Precompute (or pre-query) historical data to improve performance when generating complex reports. Historical data does not need to be recomputed or re-queried because it never changes. What this means is, expensive queries on old data to generate numbers for financial analysis are unnecessary. Instead, precompute those numbers, store those results in a record, and add those results to the most recent data for fast and responsive retrieval. As an example, when averaging sales, compute that average on the historical data one time. Then average those results into the new data, which makes it an extremely fast and simple computation. This is especially useful for dashboards and business intelligence (BI) systems that make lots of expensive queries and computations across millions of records and decades of time. Offloading this process to a service that runs an update on a regular interval (e.g., weekly), or to check for discrepancies in the data, may also help. Alternatively, computations could be performed when saving the data, so those computations don’t have to be performed again by complex SQL queries.
Scalability
Large systems require some capacity planning to ensure the systems are able to handle increasing load as they continue to grow. This requires a number of considerations, such as storage, replicas, and connection volume. These problems may be resolved with database clustering, eventually consistent databases, and read only views that speed up read time.
High availability features, like replication and failover, helps to ensure database availability in the event of a system failure. With clustering, or the use of eventually consistent databases, failing-over to a different database keeps the application resilient in the event the primary database becomes inaccessible because of a network outage, systems failure, or other unexpected event. And perform load testing, and stress testing, to ensure that the database remains responsive when under heavy load.
Separating data from different domains into different databases may also distribute the load across systems and improve scalability and performance. And a number of ways of doing that exist, by clustering, giving individual instances of the application its own database, and by sharding or partitioning, where a large database is partitioned into smaller databases. It’s also possible to do database-per-app instances, which significantly improves performance, backups, and recoverability.
Scheduled Maintenance
Databases need to be maintained as they grow. And typically, maintenance schedules are created for regular maintenance. Downtime may need to be scheduled during off-peak hours to apply patches and software updates to reduce the possibility of bugs and security vulnerabilities. And these maintenance windows need to be communicated to impacted users so they are not taken by surprise.

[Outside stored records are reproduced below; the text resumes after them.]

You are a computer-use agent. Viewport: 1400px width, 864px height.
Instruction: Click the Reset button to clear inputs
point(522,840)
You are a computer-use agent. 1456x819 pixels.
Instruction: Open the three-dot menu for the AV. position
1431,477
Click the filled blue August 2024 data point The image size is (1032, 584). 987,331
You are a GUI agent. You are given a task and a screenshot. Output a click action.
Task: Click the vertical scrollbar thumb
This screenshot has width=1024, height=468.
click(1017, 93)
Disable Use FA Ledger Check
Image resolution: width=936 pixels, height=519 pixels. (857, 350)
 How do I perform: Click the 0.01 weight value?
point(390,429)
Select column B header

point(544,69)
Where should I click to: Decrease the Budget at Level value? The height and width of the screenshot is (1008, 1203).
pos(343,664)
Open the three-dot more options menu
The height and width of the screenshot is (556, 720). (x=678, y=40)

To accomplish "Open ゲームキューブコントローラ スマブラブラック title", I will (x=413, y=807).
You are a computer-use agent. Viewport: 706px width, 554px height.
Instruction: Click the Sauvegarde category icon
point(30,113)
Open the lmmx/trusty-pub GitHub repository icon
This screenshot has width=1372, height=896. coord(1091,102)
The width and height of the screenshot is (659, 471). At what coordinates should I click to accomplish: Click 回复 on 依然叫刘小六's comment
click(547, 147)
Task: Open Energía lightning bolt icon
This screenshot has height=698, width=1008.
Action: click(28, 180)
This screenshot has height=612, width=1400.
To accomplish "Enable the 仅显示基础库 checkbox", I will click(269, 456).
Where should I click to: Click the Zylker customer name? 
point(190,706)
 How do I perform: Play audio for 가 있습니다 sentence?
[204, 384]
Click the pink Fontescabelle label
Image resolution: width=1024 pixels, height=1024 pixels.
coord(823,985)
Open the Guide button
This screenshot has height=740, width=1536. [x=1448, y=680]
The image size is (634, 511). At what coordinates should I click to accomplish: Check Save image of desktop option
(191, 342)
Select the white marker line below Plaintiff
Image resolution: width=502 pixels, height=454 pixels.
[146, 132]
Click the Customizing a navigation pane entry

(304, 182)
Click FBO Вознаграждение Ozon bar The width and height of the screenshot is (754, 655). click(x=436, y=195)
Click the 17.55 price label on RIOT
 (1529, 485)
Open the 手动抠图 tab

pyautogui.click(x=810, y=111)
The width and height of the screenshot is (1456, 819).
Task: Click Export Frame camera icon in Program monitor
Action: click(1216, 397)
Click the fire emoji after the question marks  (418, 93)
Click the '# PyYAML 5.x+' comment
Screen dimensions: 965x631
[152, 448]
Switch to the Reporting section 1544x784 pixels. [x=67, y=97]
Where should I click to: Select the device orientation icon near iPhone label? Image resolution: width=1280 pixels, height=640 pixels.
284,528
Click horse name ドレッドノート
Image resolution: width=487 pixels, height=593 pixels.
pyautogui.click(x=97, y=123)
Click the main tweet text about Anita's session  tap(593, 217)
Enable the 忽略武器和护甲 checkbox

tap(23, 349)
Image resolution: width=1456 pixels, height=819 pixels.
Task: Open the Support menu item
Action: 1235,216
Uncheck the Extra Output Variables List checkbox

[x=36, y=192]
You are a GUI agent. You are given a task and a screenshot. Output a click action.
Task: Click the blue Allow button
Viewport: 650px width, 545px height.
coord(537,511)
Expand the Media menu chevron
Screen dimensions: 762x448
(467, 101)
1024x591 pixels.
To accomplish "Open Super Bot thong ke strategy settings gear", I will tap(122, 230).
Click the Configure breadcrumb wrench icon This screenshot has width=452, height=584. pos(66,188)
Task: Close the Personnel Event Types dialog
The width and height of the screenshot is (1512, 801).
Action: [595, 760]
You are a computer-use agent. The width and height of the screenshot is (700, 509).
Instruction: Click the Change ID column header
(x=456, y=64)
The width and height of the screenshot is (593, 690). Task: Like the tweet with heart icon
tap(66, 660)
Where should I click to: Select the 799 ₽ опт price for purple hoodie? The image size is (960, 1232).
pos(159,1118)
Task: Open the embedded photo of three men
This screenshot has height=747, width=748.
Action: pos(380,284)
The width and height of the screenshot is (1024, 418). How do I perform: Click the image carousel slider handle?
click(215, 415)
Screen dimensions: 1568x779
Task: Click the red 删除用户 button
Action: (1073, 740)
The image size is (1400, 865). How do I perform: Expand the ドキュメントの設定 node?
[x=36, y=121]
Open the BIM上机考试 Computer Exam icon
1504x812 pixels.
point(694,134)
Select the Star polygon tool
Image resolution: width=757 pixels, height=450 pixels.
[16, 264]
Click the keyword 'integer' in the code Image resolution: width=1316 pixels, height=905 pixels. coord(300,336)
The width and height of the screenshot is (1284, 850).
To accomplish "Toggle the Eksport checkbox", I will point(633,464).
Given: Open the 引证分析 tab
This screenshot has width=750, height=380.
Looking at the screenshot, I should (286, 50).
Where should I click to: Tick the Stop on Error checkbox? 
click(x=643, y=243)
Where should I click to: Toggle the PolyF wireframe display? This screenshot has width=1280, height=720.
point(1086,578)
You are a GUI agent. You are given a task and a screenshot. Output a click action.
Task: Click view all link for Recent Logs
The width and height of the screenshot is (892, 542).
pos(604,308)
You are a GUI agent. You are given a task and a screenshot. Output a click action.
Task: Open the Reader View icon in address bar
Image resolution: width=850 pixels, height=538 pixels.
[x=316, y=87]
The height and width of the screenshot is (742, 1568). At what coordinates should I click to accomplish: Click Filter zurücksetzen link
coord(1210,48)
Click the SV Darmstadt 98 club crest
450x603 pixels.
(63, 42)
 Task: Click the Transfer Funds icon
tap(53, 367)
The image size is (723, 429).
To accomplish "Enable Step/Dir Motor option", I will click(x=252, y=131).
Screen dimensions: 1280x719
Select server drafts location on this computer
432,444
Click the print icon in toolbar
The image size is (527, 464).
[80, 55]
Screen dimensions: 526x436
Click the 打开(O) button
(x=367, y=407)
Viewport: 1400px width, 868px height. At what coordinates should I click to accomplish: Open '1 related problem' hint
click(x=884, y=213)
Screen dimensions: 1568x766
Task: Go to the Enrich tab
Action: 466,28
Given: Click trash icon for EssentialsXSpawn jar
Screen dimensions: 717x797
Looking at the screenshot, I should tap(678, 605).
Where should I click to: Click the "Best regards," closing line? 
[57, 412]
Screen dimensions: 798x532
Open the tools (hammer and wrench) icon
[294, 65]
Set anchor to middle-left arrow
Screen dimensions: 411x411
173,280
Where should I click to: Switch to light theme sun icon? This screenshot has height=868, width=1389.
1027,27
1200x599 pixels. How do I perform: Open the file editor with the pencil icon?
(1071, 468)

Automating these maintenance tasks, such backups, performance tuning, reindexing, archiving, and purging saves time and reduces the risk of human error. These maintenance tasks are necessary to prevent the database from becoming unbearably slow due to fragmentation.
Disaster recovery testing should also be part of scheduled maintenance. Changes are regularly made to databases, environments, and configuration. And those changes may break the disaster recovery plan. So, by testing the backups on a regular schedule, such every quarter, biannually, or annually gives the organization a better chance of a speedy recovery in a disaster scenario. Disaster recovery automation may also be implemented so that if a site goes down, the systems will failover to another site to minimize downtime. This may also require a disaster recovery site to failover to.